I got this idea for a demonic lightbulb from a doodle that my brother and I made back in highschool. Mmm, I notice that’s where my recent ideas come from. Guess senior High was useful! I liked the idea, it seemed simple enough, and figured it’d be fun to try drawing something both mechanical and fleshy at once. So I started sketching lightbulbs. I opted to try and depict a LED bulb to get a more modern look. And because incandescent ones are so generally used in cartoons that I wanted to try and step away from that. I also looked up images of wings, horns, and tails and started scribbling down variations. So many options, so little time!
Since I had only two weeks to design AND animate, I crunched to get a good looking and FUNCTIONAL composition in Illustrator. I remembered that each object you expected to move independently needed to be a separate layer, and wings were likely going to be a challenge for animating. So I got references of bat wing bone structure to help me seperate the shapes of the wing/arms. I kept each bone seperate except the hands. I wanted the tips of the wings to move dynamically, but given this was my first animation ever, i opted to be simple and grouped the wing fingers. Mm, now I’m craving chicken wings and chicken fingers.
I finished my design with a similar style to my stickers: heavy strokes and thick lines to denote curve/depth. I also used lots of gradients this time to experiment with those further. Once I resolved that I got a satisfactory image working, I uploaded it into After Effects.

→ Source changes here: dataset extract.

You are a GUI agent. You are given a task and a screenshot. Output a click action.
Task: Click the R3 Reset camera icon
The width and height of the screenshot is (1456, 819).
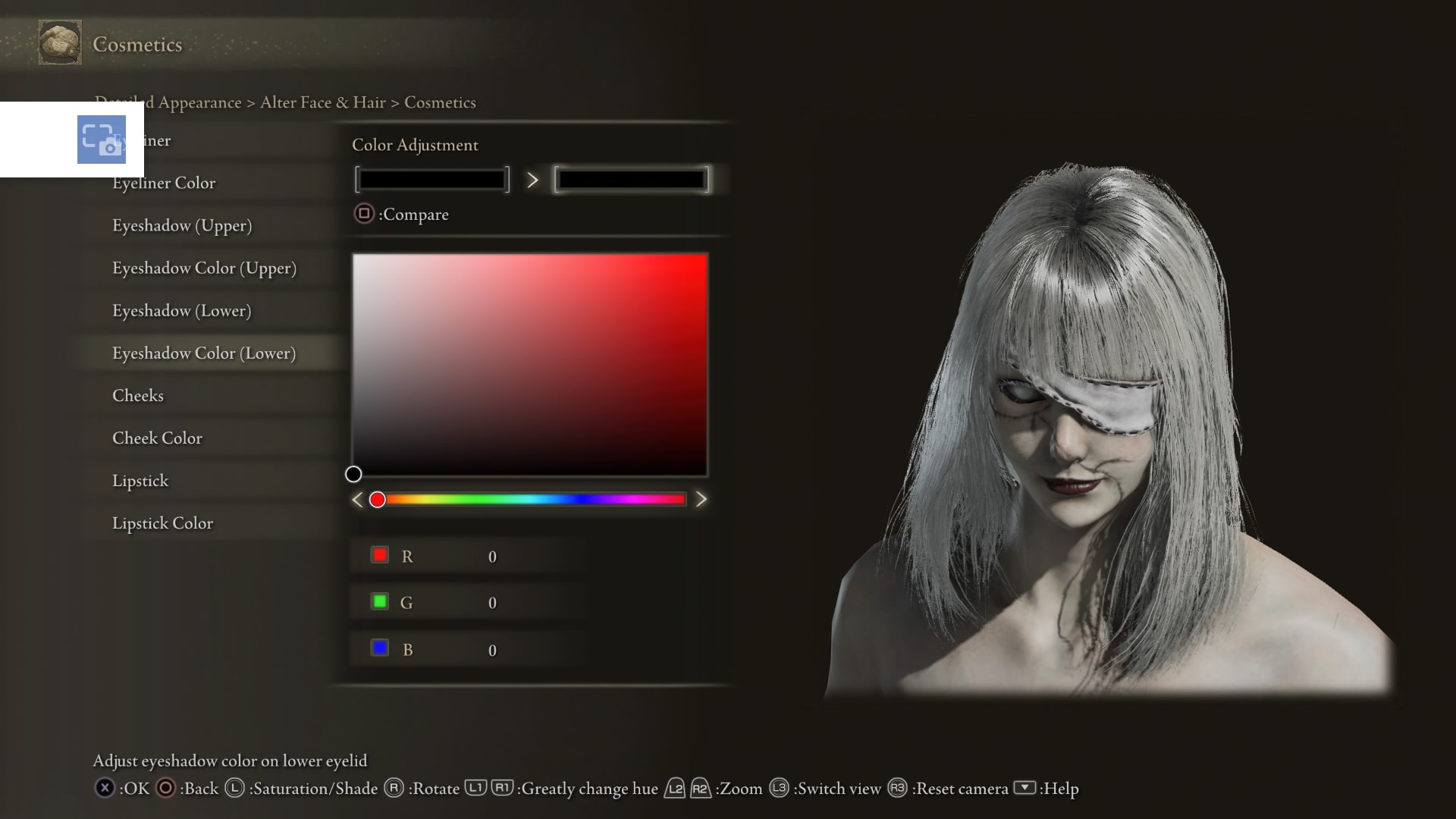point(897,788)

Animating this thing let me dig my fingers into After Effects. I got excited to see my image move, which was good motivation for when the parts were clashing and moving the wrong way. My basic plan was to have the bulb turn on and have the ‘demonic’ features sprout up. I parented lots of layers, and started messing with opacity, positions, and scale. So many moving parts, ugh.

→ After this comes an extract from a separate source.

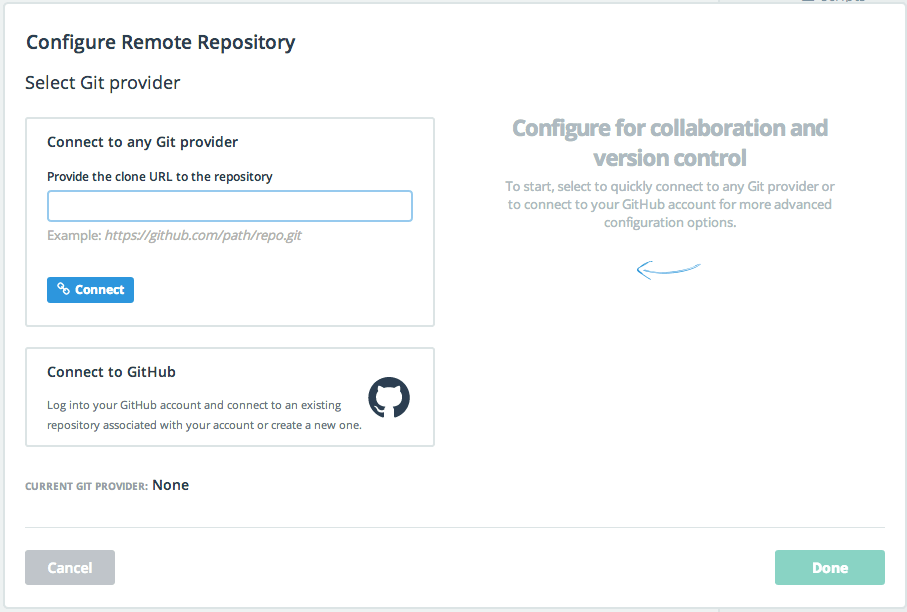Click empty area inside any Git provider card
The height and width of the screenshot is (612, 907).
click(x=300, y=290)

My first result was very flat and lifeless. I started adding ‘bulging’ motions and had the parts squish and stretch a bit as the transformation from regular bulb to demon bulb went along. It made the bulb move with the parts and feel more connected. Life like. Which isn’t what you normally think of for a light bulb, but hey. Art is the lie that tells the truth!

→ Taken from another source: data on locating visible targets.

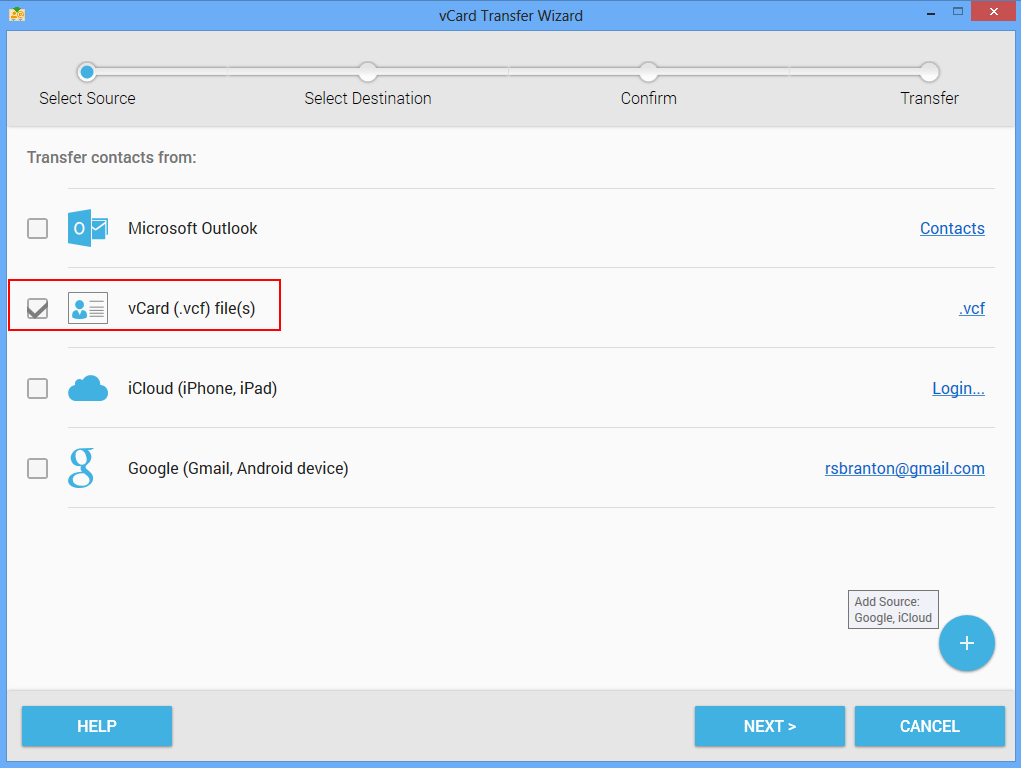Image resolution: width=1021 pixels, height=768 pixels.
Task: Jump to the Select Destination step marker
Action: coord(368,72)
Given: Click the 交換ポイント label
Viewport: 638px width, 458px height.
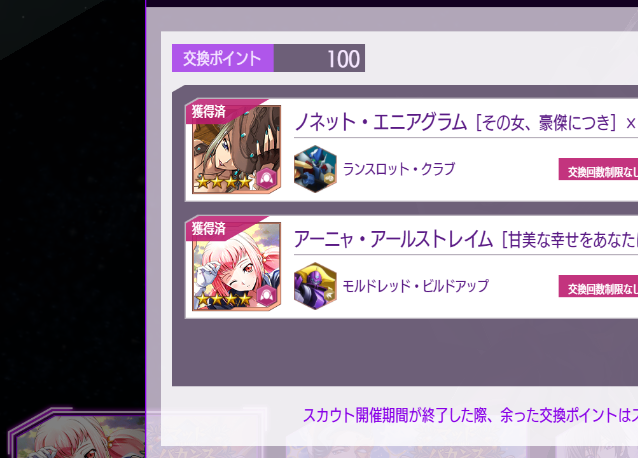Looking at the screenshot, I should [x=223, y=58].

I started working on wing movement, which required me to learn the puppet strings and positioning. Thanks to parenting, i was able to save myself a bit of time, but getting the flaps to move correctly took some time. But paid off! Look at them flappy wings! It’s my baby’s first steps! Except it’s a digital collection of colored pixels.
That’s a Wrap
I felt pretty accomplished with a gif now in my repertoire of things I can make. I ended up using more tools on After Effects than i expected, and I enjoyed the process of learning how to make that little bulb become a really bad idea. Hold on, that sentence didn’t make sense?